Records excerpted from a collection:
== Segment start ==

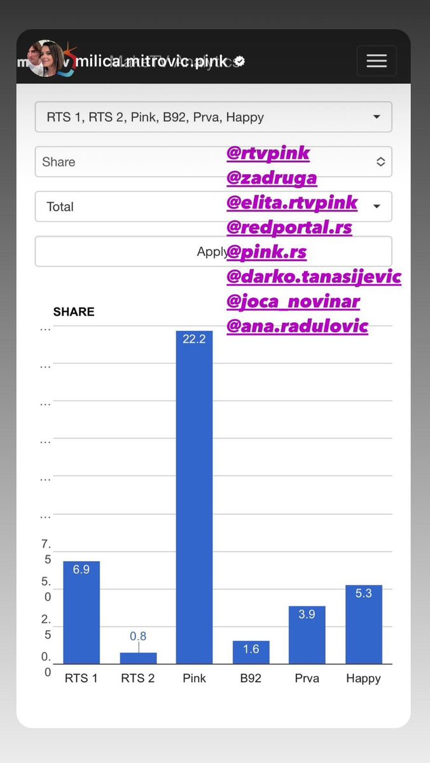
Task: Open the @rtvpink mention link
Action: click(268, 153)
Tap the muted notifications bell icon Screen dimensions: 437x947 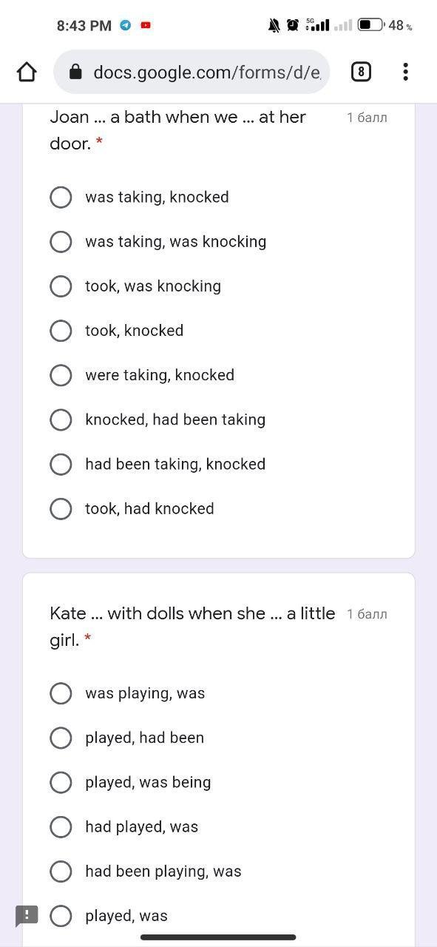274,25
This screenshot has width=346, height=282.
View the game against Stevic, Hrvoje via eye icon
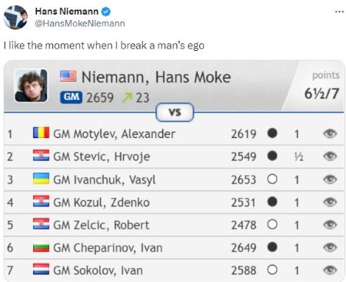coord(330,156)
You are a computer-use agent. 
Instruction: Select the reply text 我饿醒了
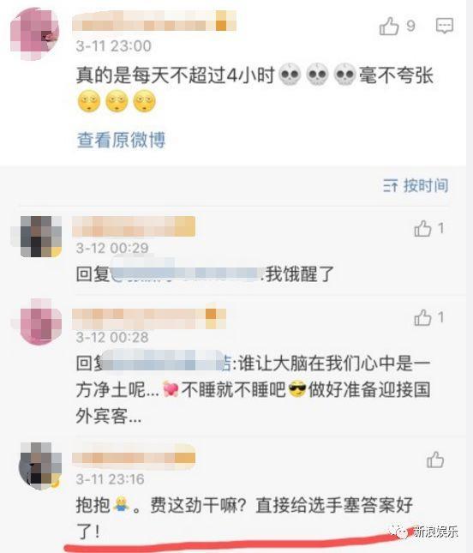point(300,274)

== Segment end ==
== Segment start ==

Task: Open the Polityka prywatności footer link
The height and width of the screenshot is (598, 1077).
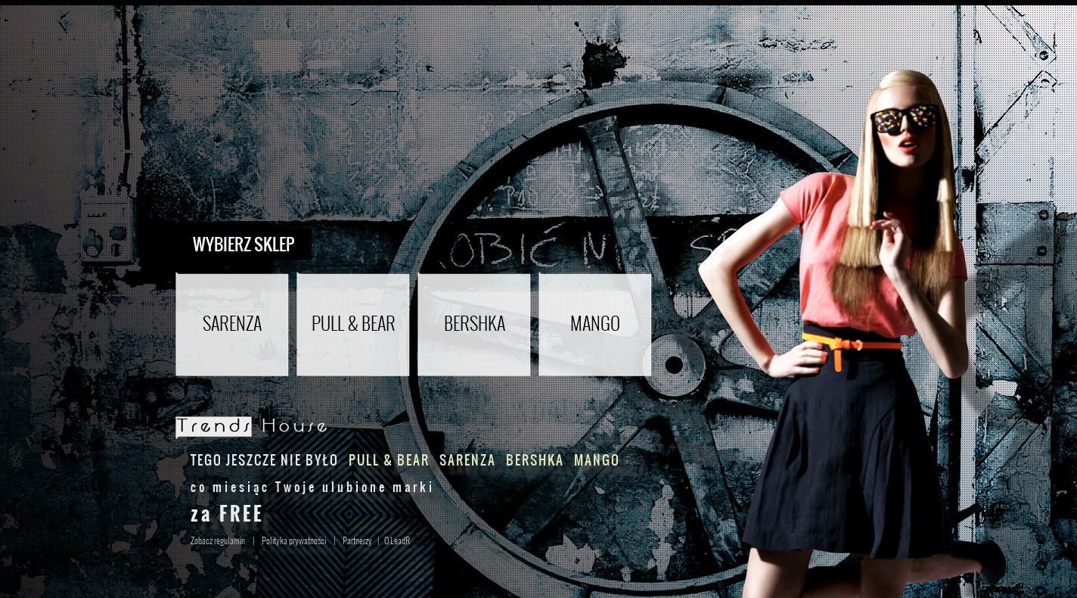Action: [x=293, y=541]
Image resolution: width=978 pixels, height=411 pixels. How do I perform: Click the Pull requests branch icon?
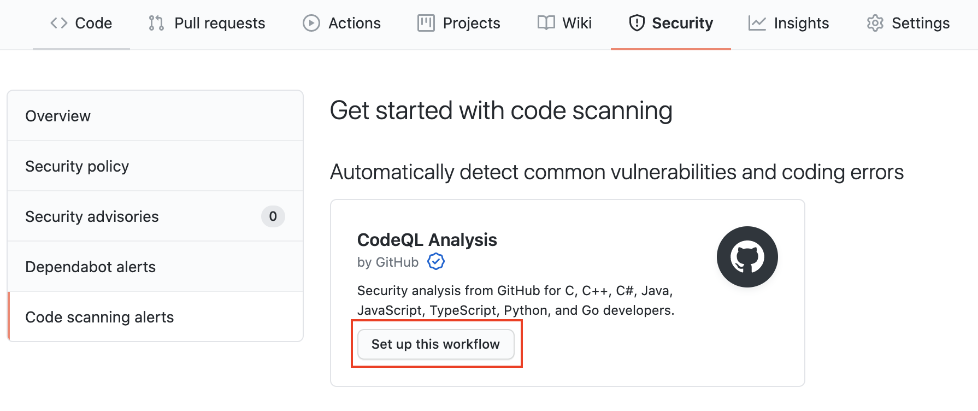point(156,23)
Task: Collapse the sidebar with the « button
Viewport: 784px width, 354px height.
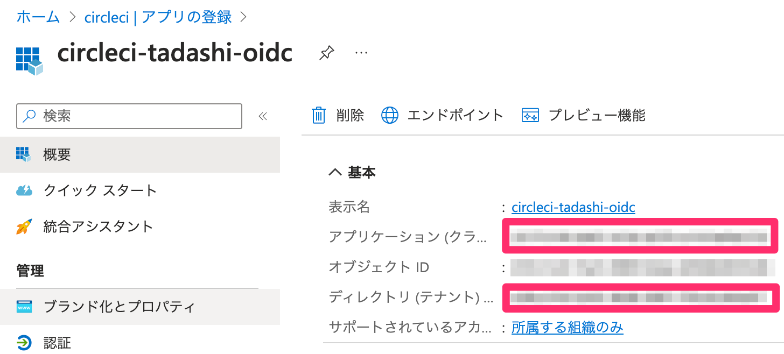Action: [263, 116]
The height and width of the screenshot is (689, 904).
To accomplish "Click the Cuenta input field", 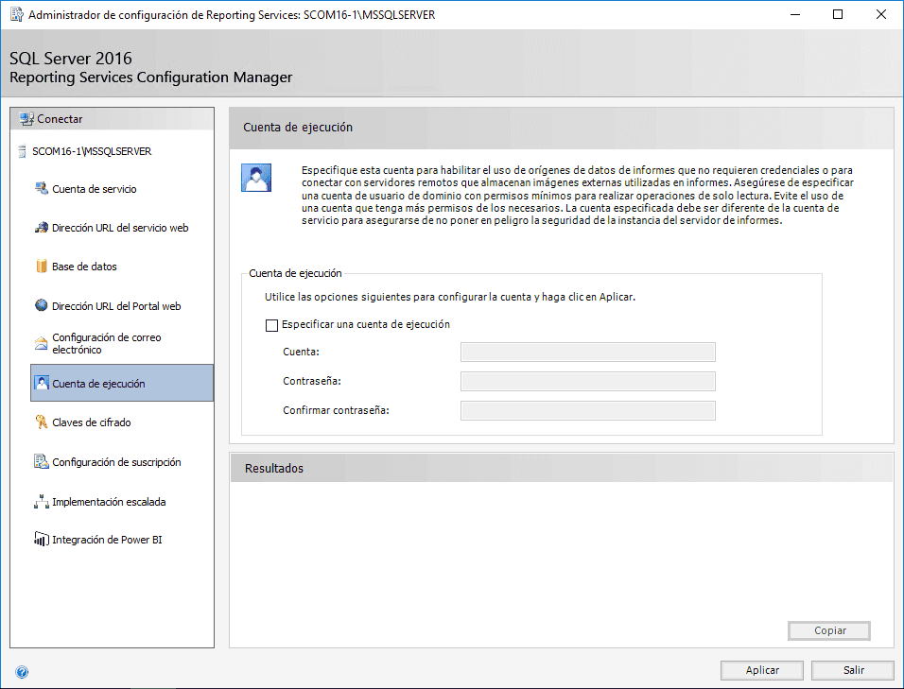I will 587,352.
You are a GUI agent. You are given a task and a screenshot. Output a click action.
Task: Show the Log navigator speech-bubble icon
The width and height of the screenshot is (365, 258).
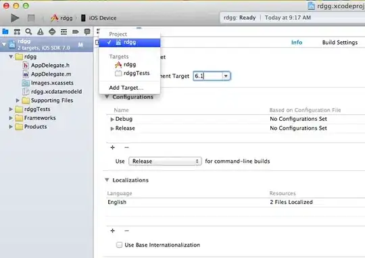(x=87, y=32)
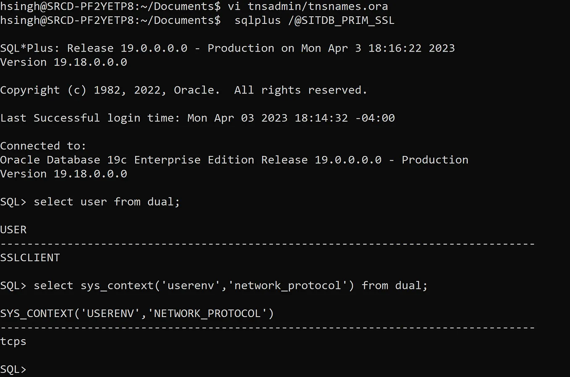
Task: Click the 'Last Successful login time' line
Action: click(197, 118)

== Segment end ==
== Segment start ==

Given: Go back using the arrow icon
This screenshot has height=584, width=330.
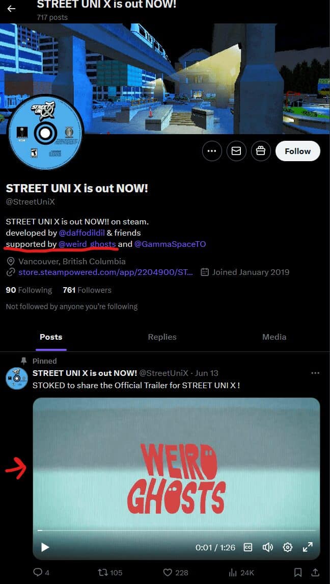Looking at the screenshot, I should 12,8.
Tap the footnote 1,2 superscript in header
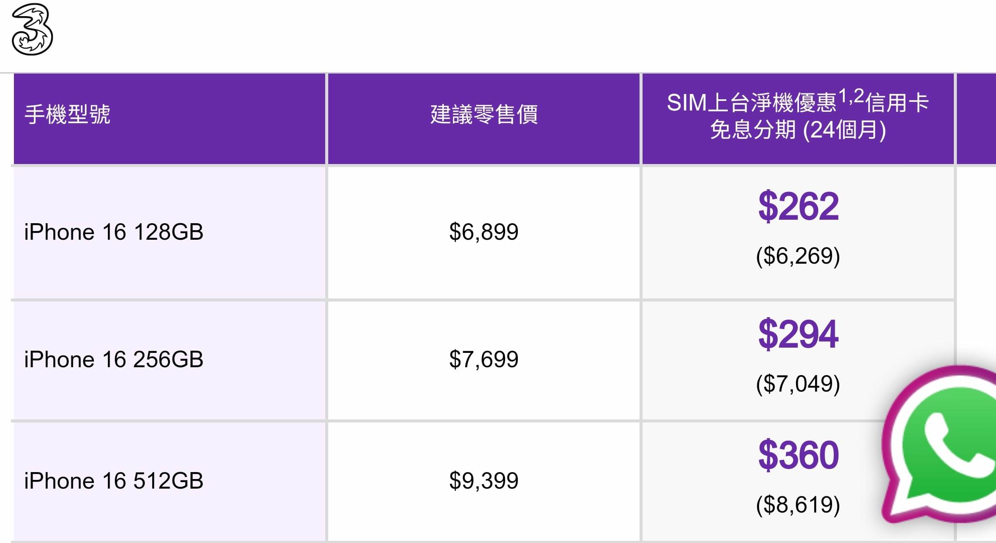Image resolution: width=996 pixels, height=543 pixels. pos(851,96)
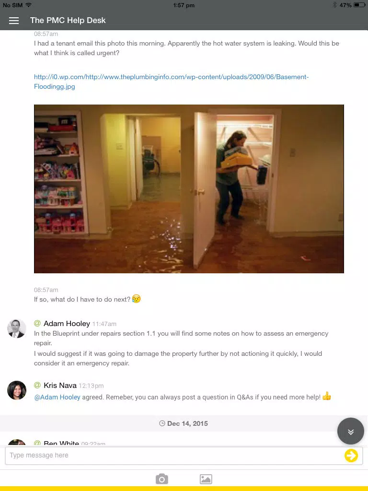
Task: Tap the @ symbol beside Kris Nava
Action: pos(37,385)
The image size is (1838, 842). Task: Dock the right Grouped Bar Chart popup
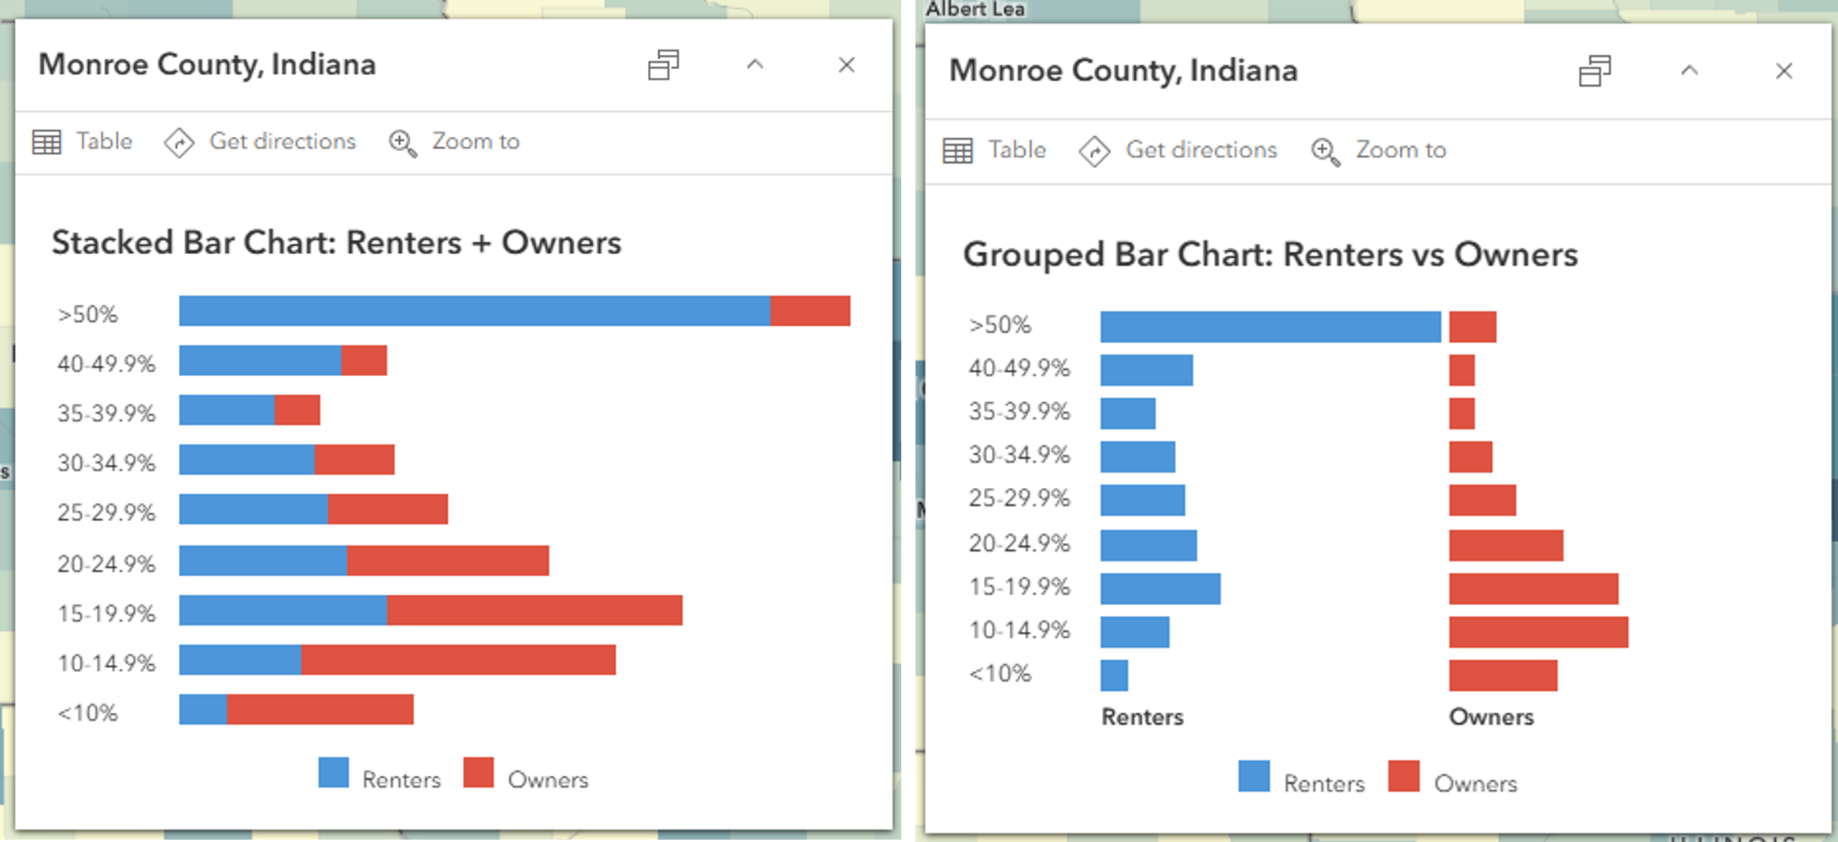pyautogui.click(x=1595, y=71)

== Segment end ==

What is required:
Provide only the number of lines above that contain the word "agent".

Answer:
2